**Task to carry out**
Write out the text on notebook IDs below, starting with "IIUC, with the" and going on through "of Jupyter notebooks.", and swap "durable ID" for "persistent ID".

**Text**
This would be very helpful. If the next major revision of nbformat is JSON-LD, these ids could be the @id for the e.g. nbformat:InputCell < schema:CreativeWork.

This says comments are stored in a comments.db which presumably needs to be merged separately?

It’s likely possible to run a private instance of hypothesis/h with ideonate/jhsingle-native-proxy or ihenry42/jupyter_wsgi, but IDK how to handle spam or moderation; integration with JupyterHub authenticators would be cool.

IIUC, with the durable ID @judell describes in Add unique ID to the notebook metadata · Issue #148 · jupyter/nbformat · GitHub , any central hypothesis WebAnnotation server could host comments / annotations / highlights on HTML renders of Jupyter notebooks.

When would the UUID need to be changed?

  • When copying a notebook
  • When creating a notebook from a template (~copying)

**Stored items from a collection**
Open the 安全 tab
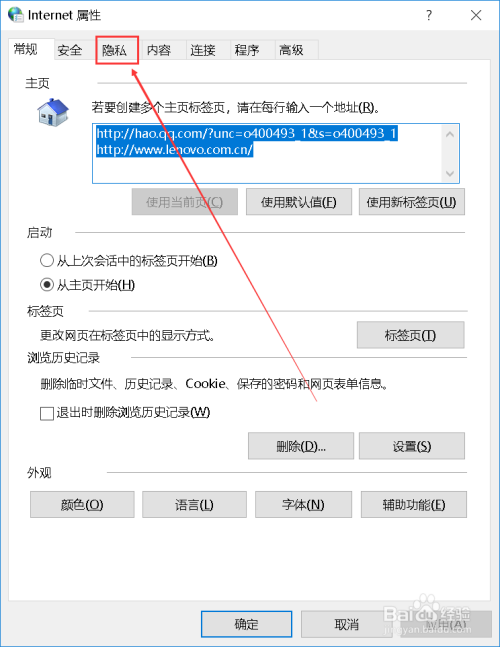Screen dimensions: 500x647 70,50
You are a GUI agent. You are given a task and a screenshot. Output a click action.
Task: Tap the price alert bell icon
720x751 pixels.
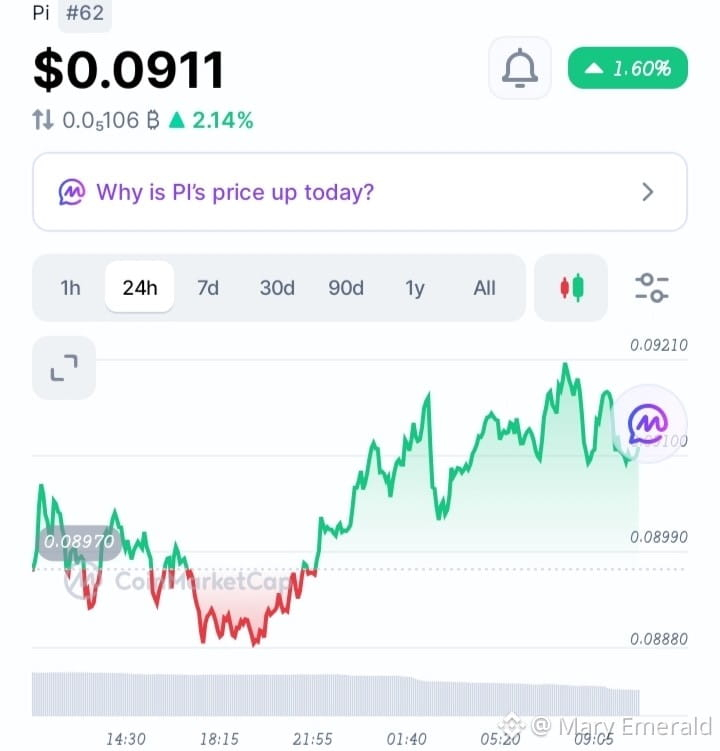click(520, 68)
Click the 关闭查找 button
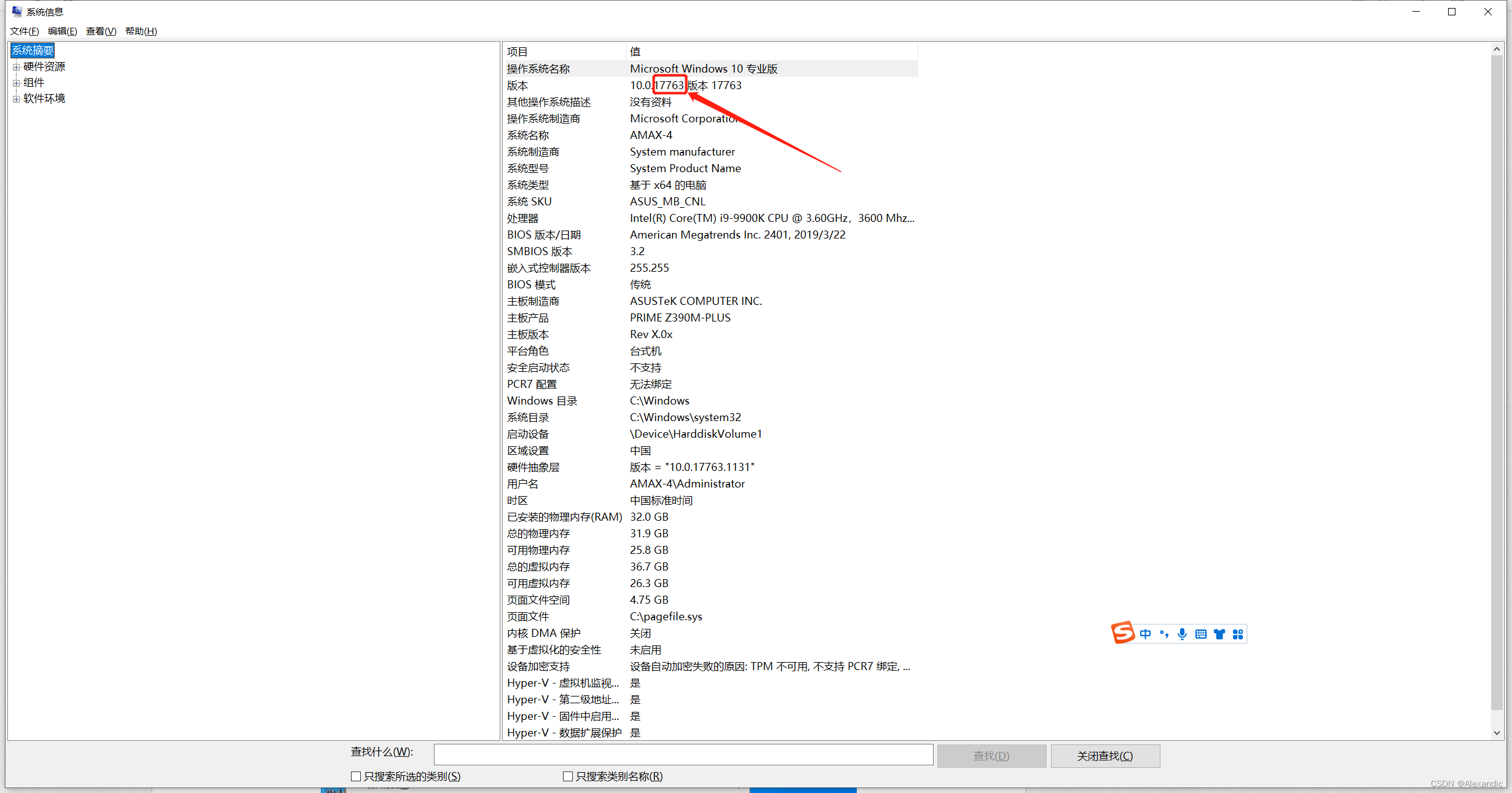The height and width of the screenshot is (793, 1512). pyautogui.click(x=1104, y=756)
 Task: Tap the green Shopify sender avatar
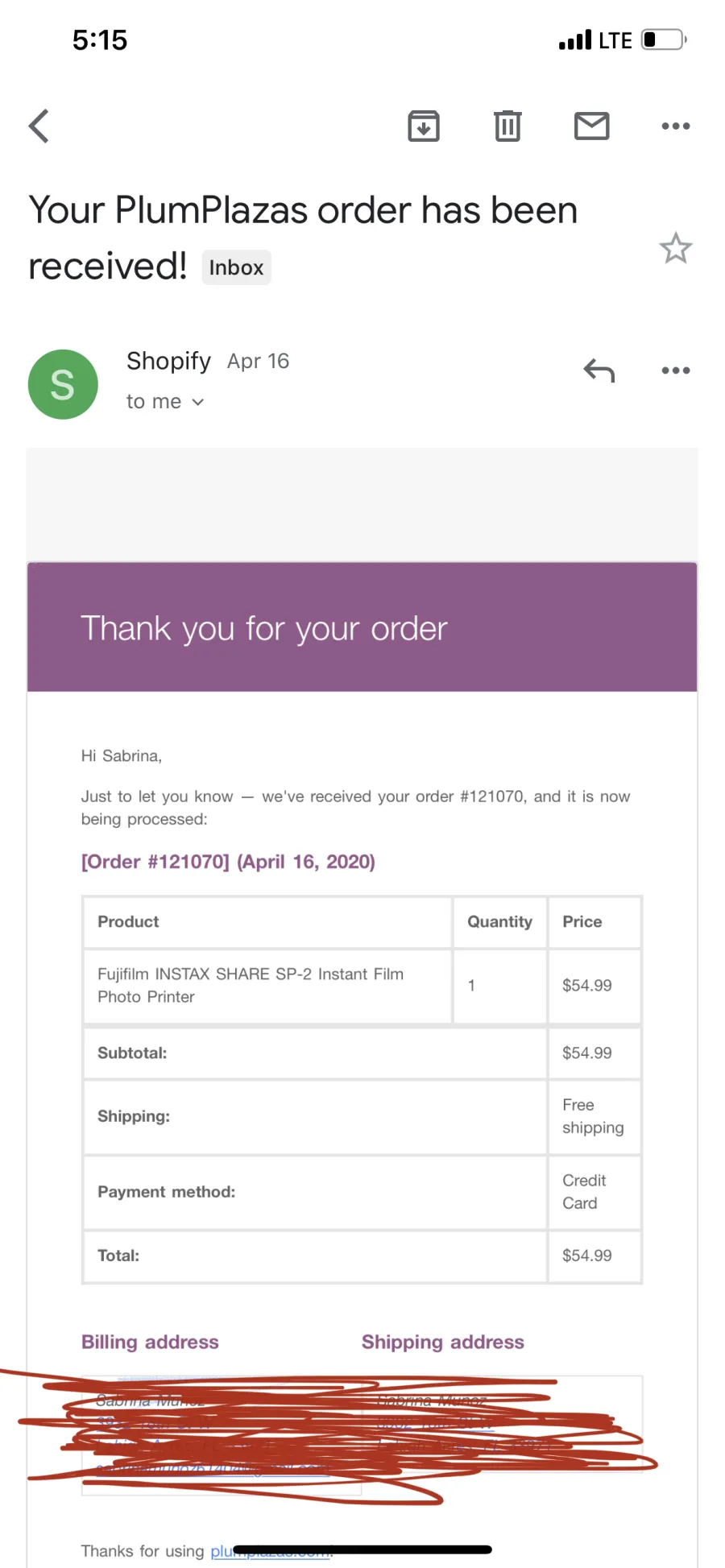click(x=63, y=384)
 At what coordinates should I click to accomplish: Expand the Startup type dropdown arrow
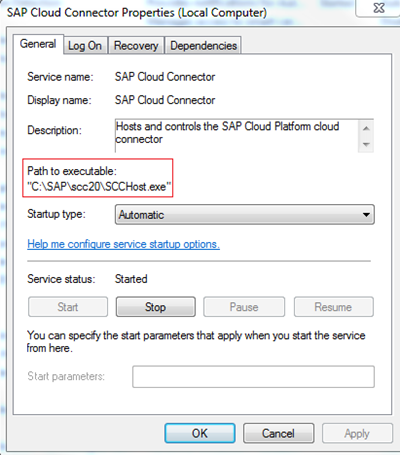(366, 215)
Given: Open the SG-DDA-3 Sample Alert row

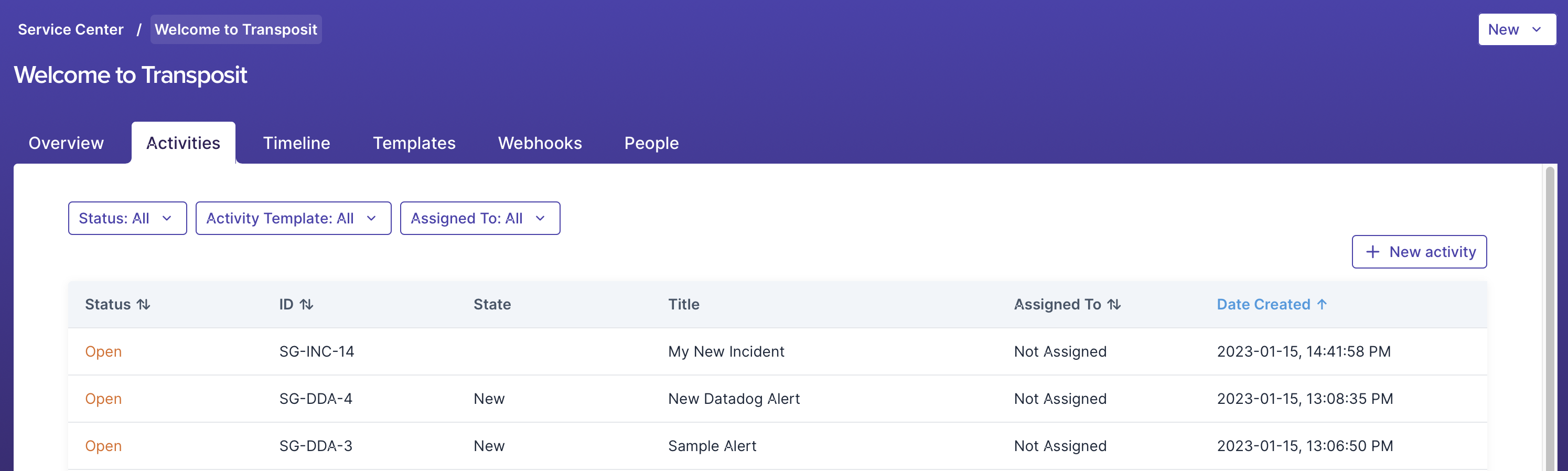Looking at the screenshot, I should click(712, 446).
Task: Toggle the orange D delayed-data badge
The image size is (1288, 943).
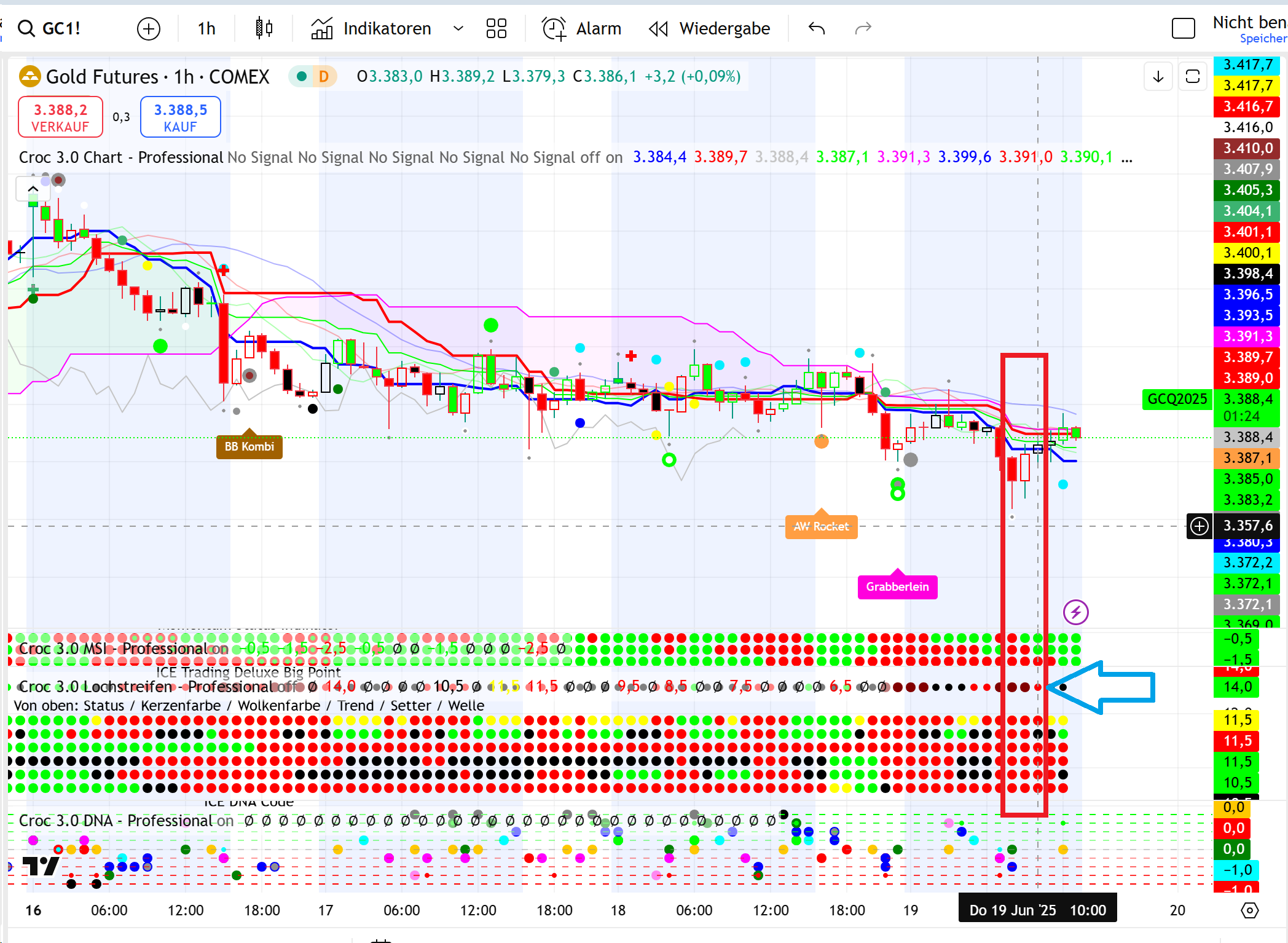Action: coord(324,76)
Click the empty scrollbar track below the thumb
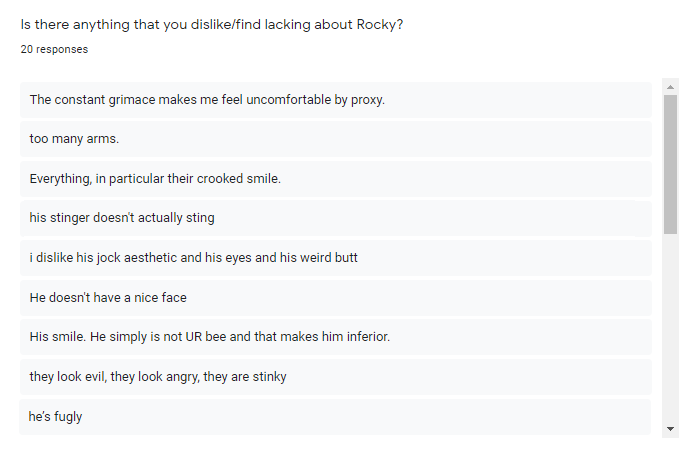 [670, 330]
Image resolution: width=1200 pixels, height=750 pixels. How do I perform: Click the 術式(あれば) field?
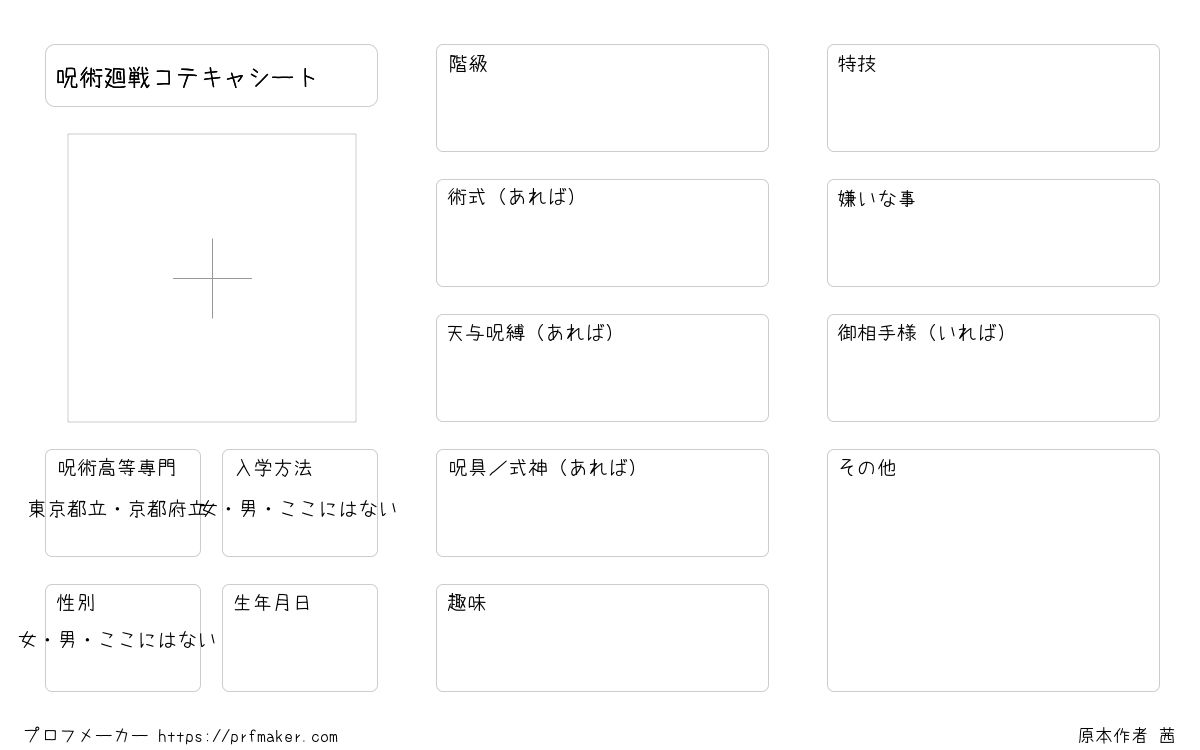602,233
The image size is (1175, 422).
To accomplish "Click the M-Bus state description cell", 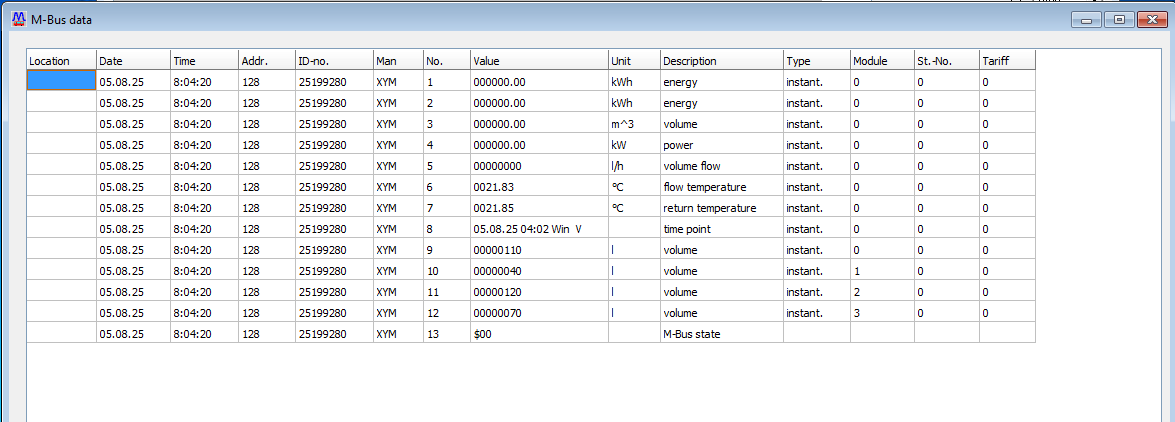I will (x=691, y=334).
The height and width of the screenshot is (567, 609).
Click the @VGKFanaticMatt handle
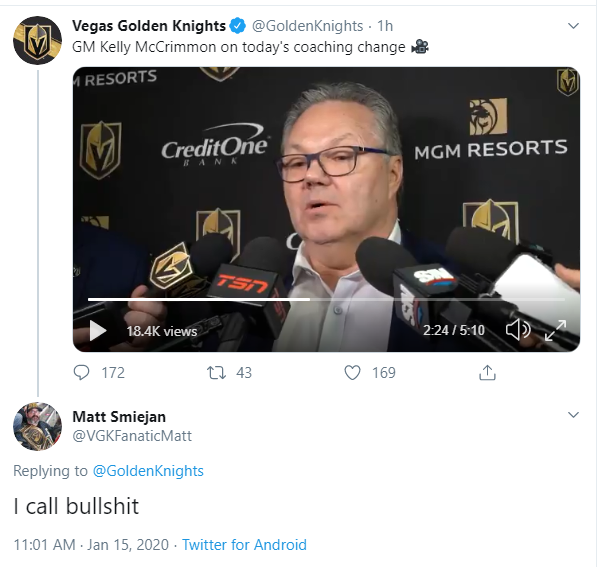click(132, 435)
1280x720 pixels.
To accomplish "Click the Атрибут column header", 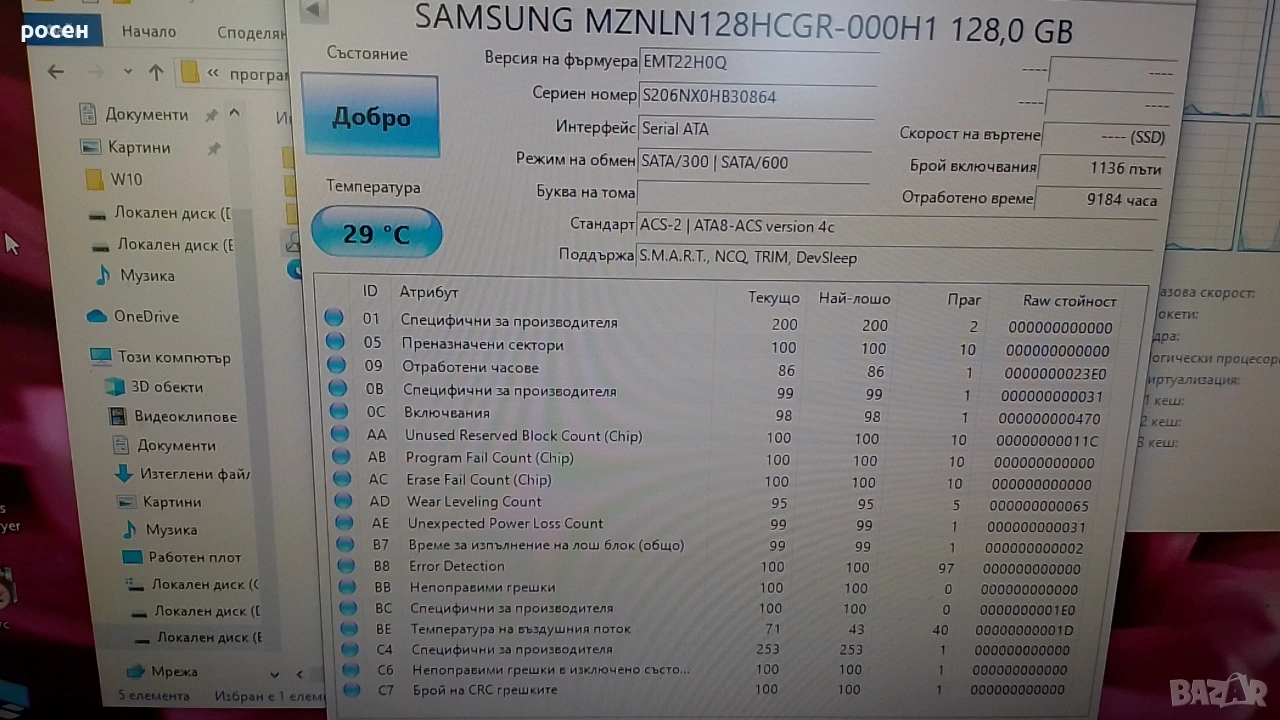I will tap(429, 292).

**Solution**
IIUC, with the persistent ID @judell describes in Add unique ID to the notebook metadata · Issue #148 · jupyter/nbformat · GitHub , any central hypothesis WebAnnotation server could host comments / annotations / highlights on HTML renders of Jupyter notebooks.